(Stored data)

—————

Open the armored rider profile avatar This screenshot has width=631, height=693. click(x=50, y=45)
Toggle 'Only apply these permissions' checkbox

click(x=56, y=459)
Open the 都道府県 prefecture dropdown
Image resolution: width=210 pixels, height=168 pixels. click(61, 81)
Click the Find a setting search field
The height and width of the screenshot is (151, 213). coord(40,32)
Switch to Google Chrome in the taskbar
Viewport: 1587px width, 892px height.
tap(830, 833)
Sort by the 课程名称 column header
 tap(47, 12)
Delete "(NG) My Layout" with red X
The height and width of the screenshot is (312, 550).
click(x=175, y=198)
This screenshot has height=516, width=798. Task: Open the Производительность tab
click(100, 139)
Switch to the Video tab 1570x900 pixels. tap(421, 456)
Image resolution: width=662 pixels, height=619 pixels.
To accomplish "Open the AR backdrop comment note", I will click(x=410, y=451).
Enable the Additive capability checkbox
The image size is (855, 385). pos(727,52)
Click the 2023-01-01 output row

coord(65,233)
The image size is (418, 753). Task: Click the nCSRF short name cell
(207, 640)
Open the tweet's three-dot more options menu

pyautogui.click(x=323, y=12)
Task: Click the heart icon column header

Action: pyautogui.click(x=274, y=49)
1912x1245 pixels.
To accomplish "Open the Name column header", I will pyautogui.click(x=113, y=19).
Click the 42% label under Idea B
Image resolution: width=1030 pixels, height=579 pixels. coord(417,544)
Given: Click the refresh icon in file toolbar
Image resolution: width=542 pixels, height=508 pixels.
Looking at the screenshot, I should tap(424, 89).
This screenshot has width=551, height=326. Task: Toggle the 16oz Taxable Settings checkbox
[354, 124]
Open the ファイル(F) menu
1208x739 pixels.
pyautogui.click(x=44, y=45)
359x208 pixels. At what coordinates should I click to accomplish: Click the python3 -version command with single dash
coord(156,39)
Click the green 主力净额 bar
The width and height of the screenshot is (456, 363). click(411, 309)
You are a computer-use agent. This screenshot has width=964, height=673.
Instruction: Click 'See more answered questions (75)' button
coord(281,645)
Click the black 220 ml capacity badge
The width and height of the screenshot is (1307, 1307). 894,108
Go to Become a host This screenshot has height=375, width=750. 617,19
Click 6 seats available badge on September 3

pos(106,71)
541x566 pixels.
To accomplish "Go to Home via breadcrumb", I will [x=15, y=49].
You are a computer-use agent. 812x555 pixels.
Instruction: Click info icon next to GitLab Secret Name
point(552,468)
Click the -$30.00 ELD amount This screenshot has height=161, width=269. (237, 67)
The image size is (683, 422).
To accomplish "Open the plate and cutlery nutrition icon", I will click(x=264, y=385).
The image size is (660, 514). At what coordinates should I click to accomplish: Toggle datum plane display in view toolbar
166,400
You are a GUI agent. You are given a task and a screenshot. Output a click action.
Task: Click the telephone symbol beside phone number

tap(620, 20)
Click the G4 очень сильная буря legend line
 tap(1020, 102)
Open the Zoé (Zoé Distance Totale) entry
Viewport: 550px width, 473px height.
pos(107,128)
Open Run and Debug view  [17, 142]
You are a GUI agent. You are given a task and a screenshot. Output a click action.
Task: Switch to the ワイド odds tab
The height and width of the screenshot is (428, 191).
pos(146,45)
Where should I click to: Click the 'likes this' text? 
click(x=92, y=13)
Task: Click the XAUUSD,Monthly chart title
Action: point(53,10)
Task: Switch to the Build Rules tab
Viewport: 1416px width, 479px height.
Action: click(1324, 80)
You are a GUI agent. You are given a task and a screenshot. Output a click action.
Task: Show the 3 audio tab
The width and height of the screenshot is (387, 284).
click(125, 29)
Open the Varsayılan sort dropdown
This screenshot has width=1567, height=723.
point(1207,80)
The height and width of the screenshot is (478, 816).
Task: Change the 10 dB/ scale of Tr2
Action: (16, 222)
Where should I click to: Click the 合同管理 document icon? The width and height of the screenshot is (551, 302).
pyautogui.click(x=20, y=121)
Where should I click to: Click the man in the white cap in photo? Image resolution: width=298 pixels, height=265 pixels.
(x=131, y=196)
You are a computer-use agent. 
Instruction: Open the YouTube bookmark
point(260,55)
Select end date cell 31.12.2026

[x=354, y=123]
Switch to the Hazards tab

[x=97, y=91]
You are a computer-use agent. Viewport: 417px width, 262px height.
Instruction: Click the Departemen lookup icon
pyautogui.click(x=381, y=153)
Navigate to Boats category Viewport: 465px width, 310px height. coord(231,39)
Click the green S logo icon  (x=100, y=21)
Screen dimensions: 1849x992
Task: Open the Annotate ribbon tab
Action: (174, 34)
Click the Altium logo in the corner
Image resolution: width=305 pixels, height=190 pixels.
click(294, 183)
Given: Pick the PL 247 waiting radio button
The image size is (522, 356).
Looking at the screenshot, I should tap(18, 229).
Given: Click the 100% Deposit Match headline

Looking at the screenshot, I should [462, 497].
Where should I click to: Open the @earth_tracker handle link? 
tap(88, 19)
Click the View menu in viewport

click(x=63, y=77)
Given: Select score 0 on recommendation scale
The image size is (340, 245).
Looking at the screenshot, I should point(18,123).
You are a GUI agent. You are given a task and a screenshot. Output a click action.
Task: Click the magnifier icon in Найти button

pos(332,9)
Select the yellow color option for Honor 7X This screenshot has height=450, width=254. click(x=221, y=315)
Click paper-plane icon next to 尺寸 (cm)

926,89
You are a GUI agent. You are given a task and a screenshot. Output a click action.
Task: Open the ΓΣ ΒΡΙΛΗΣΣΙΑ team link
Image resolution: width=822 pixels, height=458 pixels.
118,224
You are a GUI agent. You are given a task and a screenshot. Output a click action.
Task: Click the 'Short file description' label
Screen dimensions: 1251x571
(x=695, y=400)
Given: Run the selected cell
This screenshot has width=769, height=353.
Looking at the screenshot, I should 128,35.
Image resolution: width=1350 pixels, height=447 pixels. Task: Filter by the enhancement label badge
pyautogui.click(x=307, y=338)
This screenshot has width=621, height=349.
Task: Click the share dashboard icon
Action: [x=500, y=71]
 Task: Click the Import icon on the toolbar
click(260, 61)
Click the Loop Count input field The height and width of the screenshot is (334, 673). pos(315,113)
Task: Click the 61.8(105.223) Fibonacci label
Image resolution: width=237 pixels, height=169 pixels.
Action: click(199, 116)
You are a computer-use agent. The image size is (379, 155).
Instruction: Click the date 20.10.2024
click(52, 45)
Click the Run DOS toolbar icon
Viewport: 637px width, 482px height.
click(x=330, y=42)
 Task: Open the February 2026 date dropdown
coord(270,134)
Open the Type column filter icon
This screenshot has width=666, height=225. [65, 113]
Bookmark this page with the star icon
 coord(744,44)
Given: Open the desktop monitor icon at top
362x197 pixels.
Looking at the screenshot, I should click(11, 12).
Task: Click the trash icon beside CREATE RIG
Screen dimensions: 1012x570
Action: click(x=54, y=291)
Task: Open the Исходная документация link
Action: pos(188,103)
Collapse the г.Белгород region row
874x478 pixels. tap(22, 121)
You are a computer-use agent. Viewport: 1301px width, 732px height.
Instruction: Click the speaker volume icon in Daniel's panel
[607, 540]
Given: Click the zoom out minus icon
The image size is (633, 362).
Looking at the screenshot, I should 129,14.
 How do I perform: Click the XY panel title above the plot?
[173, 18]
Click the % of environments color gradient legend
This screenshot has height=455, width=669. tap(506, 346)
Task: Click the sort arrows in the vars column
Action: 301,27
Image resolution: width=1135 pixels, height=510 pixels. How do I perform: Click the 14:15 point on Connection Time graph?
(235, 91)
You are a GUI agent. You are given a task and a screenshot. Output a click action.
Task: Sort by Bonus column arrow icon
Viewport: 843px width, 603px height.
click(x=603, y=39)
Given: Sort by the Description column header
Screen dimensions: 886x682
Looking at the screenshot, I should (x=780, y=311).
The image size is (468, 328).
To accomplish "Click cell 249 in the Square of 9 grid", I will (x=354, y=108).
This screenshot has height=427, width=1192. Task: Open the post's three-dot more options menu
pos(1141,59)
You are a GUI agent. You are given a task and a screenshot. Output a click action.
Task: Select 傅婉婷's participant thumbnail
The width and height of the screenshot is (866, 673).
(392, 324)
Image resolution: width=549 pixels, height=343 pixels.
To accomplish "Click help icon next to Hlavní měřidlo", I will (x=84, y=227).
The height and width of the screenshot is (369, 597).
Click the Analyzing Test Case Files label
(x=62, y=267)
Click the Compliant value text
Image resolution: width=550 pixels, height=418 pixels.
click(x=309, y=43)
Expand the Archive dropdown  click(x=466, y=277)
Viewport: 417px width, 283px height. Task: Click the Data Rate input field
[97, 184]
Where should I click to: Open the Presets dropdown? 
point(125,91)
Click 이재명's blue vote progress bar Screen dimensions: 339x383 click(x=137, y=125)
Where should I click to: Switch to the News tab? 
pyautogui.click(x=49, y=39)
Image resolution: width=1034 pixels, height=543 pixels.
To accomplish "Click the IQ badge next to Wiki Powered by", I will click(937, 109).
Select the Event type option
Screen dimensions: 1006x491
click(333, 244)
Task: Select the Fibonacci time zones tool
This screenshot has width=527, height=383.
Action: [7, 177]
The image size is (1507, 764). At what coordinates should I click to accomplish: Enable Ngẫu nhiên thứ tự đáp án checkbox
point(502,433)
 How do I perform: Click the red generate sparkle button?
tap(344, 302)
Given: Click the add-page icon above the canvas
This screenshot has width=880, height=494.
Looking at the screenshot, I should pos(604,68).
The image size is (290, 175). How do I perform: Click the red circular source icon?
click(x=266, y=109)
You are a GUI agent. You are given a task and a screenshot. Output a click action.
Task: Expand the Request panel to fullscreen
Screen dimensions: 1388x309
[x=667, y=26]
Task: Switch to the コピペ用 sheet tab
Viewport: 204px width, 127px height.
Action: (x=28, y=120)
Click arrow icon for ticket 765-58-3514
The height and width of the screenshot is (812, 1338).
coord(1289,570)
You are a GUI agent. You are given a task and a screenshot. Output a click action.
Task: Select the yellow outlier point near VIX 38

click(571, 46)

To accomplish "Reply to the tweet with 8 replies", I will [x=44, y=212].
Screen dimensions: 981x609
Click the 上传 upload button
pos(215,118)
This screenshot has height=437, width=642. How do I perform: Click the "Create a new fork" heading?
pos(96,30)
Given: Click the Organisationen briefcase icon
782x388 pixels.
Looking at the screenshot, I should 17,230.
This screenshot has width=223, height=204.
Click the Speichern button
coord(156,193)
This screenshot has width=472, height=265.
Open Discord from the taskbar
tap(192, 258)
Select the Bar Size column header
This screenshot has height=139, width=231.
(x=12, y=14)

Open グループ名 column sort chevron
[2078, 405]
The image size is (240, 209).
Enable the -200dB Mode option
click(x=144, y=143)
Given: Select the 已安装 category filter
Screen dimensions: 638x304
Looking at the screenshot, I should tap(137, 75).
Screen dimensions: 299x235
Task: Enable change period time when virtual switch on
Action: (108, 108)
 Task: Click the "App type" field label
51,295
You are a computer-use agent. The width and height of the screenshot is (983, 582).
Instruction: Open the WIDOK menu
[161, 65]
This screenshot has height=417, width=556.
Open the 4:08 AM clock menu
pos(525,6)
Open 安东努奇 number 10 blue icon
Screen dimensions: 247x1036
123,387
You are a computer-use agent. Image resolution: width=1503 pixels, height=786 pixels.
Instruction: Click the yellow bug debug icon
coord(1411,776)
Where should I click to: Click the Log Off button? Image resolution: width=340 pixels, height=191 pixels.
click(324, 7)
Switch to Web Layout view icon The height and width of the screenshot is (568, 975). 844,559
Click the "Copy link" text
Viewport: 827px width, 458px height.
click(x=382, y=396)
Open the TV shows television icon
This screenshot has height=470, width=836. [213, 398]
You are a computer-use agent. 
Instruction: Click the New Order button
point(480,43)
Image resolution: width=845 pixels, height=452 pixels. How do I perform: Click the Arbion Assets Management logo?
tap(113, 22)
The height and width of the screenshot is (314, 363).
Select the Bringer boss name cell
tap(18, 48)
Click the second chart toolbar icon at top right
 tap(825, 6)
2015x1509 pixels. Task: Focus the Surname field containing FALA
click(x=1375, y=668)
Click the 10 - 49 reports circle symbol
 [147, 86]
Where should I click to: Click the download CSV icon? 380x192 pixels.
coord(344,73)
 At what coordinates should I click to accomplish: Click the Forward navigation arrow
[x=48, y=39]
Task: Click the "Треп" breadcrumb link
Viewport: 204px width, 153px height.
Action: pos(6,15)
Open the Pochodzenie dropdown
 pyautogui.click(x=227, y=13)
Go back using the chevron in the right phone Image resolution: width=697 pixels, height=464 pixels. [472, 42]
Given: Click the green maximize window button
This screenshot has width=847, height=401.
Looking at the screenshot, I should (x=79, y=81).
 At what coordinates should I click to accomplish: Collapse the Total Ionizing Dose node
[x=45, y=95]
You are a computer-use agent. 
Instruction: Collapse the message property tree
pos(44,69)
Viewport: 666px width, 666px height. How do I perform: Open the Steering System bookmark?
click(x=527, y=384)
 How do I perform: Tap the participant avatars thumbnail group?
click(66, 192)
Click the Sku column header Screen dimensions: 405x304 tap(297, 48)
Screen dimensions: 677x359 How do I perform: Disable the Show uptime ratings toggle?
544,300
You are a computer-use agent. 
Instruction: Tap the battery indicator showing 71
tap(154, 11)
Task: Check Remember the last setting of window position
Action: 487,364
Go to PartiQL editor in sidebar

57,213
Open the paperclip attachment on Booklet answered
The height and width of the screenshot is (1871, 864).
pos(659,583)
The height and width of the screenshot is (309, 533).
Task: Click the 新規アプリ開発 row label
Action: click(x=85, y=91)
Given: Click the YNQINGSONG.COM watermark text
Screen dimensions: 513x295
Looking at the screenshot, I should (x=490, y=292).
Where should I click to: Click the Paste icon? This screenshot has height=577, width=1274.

—————

> _EXERCISE PROMPT_: Find and copy each line above that includes the string "Expand".

> _SOLVED EXERCISE_:
Expand the Archive dropdown  click(x=466, y=277)
Task: Expand the Request panel to fullscreen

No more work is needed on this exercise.